[Stored records]
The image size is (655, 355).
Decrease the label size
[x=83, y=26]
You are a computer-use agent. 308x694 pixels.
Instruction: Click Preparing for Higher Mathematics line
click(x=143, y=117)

What is needed:
Each entry above is to be copied out exactly as written.

Your solution:
The image size is (655, 355).
Decrease the label size
[x=83, y=26]
You are a computer-use agent. 308x694 pixels.
Instruction: Click Preparing for Higher Mathematics line
click(x=143, y=117)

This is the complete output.